Earth’s magnetic field is defined by the North and South Poles that align generally with the axis of rotation (Figure 9.3.1). The lines of magnetic force flow into Earth in the northern hemisphere and out of Earth in the southern hemisphere. Because of the shape of the field lines, the magnetic force trends at different angles to the surface in different locations (red arrows of Figure 9.3.1). At the North and South Poles, the force is vertical. Anywhere on the equator the force is horizontal, and everywhere in between, the magnetic force is at some intermediate angle to the surface. As we’ll see in Chapter 10, the variations in these orientations provide a critical piece of evidence to the understanding of continental drift as an aspect of plate tectonics.

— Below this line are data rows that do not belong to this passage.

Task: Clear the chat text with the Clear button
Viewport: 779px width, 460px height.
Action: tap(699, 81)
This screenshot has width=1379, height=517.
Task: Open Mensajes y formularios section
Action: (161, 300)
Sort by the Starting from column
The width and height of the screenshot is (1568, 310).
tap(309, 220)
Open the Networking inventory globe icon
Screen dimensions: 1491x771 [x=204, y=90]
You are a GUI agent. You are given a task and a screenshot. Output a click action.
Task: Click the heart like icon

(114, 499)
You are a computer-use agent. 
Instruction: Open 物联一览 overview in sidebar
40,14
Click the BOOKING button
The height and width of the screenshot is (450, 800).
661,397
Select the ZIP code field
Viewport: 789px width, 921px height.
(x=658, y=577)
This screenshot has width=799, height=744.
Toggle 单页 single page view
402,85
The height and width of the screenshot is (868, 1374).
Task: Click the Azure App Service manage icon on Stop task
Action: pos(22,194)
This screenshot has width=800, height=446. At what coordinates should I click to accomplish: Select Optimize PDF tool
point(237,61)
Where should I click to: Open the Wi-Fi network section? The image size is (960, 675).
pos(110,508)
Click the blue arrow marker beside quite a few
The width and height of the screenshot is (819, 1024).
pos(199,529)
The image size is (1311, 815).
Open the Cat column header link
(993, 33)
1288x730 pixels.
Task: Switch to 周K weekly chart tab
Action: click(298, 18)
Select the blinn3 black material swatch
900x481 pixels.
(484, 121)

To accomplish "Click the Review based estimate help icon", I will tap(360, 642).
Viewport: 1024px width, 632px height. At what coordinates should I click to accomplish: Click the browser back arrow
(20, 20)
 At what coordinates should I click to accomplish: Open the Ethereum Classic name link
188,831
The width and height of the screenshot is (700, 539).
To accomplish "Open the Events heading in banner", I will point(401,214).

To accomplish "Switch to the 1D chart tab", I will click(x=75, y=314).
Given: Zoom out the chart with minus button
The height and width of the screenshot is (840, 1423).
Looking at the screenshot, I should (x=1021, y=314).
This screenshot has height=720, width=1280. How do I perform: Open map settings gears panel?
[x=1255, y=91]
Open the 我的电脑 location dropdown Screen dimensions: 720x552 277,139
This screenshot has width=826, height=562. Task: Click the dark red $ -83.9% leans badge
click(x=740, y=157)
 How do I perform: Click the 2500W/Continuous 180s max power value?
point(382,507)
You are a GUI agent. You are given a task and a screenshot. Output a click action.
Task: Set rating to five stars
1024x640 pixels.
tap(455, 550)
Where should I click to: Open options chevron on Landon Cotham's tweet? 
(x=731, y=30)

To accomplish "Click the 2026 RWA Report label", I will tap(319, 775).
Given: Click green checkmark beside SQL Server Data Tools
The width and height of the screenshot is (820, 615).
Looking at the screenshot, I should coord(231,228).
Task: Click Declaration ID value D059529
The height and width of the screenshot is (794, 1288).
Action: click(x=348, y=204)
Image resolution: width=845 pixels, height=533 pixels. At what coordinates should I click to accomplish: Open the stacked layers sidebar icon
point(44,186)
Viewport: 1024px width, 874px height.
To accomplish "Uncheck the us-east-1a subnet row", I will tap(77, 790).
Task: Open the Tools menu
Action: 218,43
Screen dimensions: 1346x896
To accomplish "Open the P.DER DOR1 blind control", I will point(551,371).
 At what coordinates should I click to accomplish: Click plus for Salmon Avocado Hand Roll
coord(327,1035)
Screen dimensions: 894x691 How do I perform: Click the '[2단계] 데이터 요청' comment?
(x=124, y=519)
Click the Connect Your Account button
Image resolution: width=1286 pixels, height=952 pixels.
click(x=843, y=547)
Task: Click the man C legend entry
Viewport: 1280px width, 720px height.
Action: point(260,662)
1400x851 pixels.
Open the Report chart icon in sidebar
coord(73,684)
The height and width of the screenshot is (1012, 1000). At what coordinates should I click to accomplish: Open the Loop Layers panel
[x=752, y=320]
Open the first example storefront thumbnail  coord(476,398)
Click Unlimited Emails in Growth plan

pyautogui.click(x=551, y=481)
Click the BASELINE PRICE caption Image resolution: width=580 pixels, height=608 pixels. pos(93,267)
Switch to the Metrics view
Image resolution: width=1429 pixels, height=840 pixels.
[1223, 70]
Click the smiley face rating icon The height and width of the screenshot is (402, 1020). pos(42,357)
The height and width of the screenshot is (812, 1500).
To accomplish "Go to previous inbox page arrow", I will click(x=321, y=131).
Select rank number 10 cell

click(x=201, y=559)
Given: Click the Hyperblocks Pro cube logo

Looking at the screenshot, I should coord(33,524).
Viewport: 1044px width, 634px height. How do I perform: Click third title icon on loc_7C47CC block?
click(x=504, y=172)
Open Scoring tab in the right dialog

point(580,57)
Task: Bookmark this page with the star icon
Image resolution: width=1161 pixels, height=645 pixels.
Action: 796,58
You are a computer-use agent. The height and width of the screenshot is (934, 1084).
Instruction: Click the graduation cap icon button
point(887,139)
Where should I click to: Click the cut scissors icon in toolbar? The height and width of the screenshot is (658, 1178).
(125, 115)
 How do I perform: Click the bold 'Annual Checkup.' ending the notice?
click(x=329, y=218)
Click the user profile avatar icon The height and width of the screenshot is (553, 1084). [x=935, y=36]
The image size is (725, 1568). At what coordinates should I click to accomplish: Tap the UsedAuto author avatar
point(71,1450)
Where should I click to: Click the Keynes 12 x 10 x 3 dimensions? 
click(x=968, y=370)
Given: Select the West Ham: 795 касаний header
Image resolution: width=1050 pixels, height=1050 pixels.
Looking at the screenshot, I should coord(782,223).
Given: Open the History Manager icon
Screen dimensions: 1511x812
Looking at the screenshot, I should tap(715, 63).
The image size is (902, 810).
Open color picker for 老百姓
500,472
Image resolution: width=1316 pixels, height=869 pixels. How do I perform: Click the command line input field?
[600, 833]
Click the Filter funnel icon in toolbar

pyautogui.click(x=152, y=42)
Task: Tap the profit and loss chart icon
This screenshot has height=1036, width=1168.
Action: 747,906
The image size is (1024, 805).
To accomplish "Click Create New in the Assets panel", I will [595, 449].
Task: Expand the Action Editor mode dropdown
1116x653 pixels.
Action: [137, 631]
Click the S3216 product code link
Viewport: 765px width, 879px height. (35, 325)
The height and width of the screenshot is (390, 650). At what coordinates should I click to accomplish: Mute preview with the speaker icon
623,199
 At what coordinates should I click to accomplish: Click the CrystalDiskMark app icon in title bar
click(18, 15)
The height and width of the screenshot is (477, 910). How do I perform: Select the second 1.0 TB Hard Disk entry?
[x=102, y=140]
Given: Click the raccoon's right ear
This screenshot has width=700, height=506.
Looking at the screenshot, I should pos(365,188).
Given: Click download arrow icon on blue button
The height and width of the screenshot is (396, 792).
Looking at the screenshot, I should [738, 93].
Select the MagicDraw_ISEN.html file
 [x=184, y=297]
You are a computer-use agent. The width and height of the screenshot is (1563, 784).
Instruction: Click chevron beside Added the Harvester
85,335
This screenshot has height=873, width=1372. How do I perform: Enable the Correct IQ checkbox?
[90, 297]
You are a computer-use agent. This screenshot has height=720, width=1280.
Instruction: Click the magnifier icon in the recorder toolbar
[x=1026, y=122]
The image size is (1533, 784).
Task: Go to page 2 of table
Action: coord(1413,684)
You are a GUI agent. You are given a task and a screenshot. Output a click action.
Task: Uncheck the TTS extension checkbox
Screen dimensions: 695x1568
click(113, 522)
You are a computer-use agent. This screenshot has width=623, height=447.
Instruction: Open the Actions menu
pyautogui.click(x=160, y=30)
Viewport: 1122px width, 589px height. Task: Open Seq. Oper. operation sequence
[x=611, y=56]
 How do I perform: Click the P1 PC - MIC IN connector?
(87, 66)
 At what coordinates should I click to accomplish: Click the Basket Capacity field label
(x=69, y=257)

Earth’s magnetic field is generated within the outer core by the convective movement of liquid iron, but as we discovered in Chapter 8, the magnetic field is not stable over geological time. For reasons that are not completely understood, the magnetic field decays periodically and then becomes re-established. When it does re-establish, it may be oriented the way it was before the decay, or it may be oriented with the reversed polarity. Over the past 250 Ma, there have a few hundred magnetic field reversals, and their timing has been anything but regular. The shortest ones that geologists have been able to define lasted only a few thousand years, and the longest one was more than 30 million years, during the Cretaceous (Figure 9.3.2).
Exercise 9.3 What Does Your Magnetic Dip Meter Tell You?
Regular compasses point only to the north magnetic pole, but if you have a magnetic dip meter (or an iPhone with the appropriate app*), you could also measure the angle of the magnetic field at your location in the up-and-down sense. You don’t need to get the app (or an iPhone) to do this exercise!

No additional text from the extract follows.